The first is that the workers, the employees, the civil servants are mainly considered only as consumers and not also as producers, as creators. It is said, for example – and this is characteristic – that today the opposition between direct and indirect taxes has become obsolete. Comrades, I recall that as early as 1852, I believe – I will not swear to the year, but around that time – a certain Karl Marx, in his polemic against Heinzen, poured out the whole bowl of his sarcasm on the distinction between direct and indirect taxes. Marx described the effort to substitute direct taxes for indirect taxes as a hobby-horse of all bourgeois reformers and democrats. And why is that? Because even the sums of direct taxes are ultimately generated by the broadest masses, by the toiling people, through exploited labour, and not by the owners of the wealth who pay the taxes. Because this is so, I think it is a dangerous illusion to carry the notion to the masses that tax pressure can be countered by raising wages. Where do things stand? The plundering of the broadest masses of the working people through taxes and their plundering by the entrepreneurs, also by the state as entrepreneur, are only two sides of one and the same thing. Just as the taxes which property is supposed to pay are passed on to the working masses, so too the entrepreneur, the capitalist state as entrepreneur recoups itself from those to whom it is forced to pay higher wages or higher salaries. This will be the practice as long as the state and private entrepreneurs have power in the economy and political power in their hands.

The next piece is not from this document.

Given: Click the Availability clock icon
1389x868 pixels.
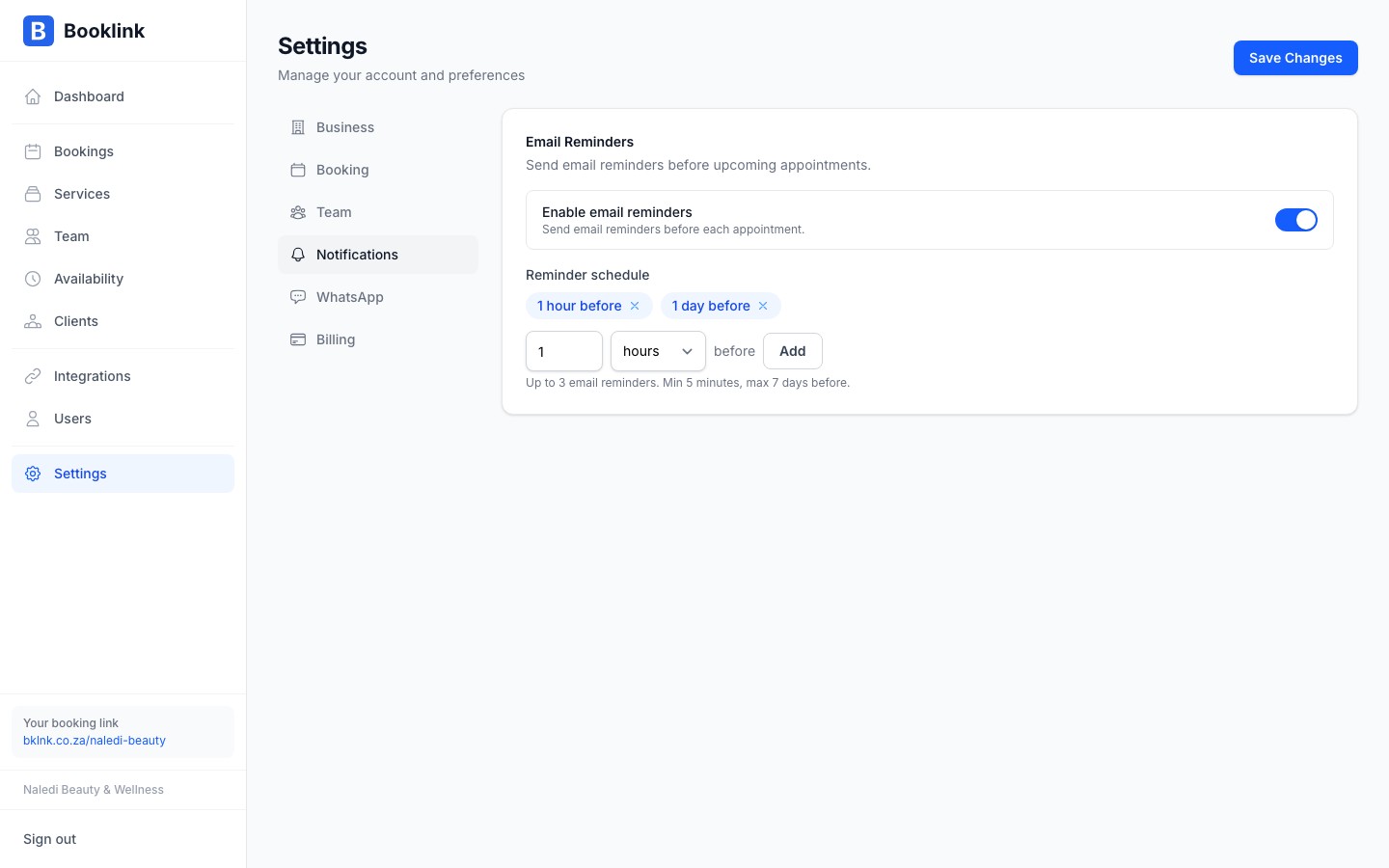Looking at the screenshot, I should 33,279.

And this brings me to the other organic flaw of the draft. This draft has taken the whole question too far out of its political context. It considers the struggle against tax pressure, for wage increases, etc., far too much outside the historical context of political conditions and political struggle. According to the draft, it appears, for example, as if the struggle for the raising of production in and of itself meant something for the improvement of the situation of the proletariat. I say: no, comrades! All this and more only comes to life, only becomes fruitful in its effect on the situation of the proletariat, when it goes hand in hand with the increase in power of the proletariat. If this increase of power is not there, if it is not there in the economy, in politics, then all these measures remain paper, they represent nothing but a screw without end. State capitalism, in the direction of which so many measures are demanded here, is not in itself a proletarian demand. What does state capitalism mean? State capitalism means state slavery as long as the proletariat does not have power in the state. That is the great difference which separates the measures of state capitalism in Russia from the measures of state capitalism in Germany. (Very correct.) Comrades, we have to hold onto this. As the draft stands, the demands: "control by workers, by employees", are outwardly wrapped and pasted demands. They are not compatible with cooperation with the organs of the state. The way they are spoken of here, we come to the socialisation attempts of Hilferding and others, to nothing else at all. (Lively agreement.)

Therefore, I would like to request that the draft be referred to a commission for thorough amendment and that the political side of the question be strongly brought to the fore. This resolution is not exclusively about giving suggestions and directions for the parliamentary struggles. No, comrades, the resolution that the Party Congress adopts should be the flag that is carried forward in the mass struggle outside. And therefore it must be sharply expressed that these struggles which are now unfolding must also be sharply oriented in three directions. As far as financial measures are concerned, the expropriation of the expropriators. As far as measures of an economic nature are concerned, on the control of production by the independent workers', employees', civil servants' and peasants' councils. In addition, the attitude for the conquest of political power by the proletariat. All the individual struggles must be combined into a struggle for the conquest of political power and for the establishment of the proletarian dictatorship.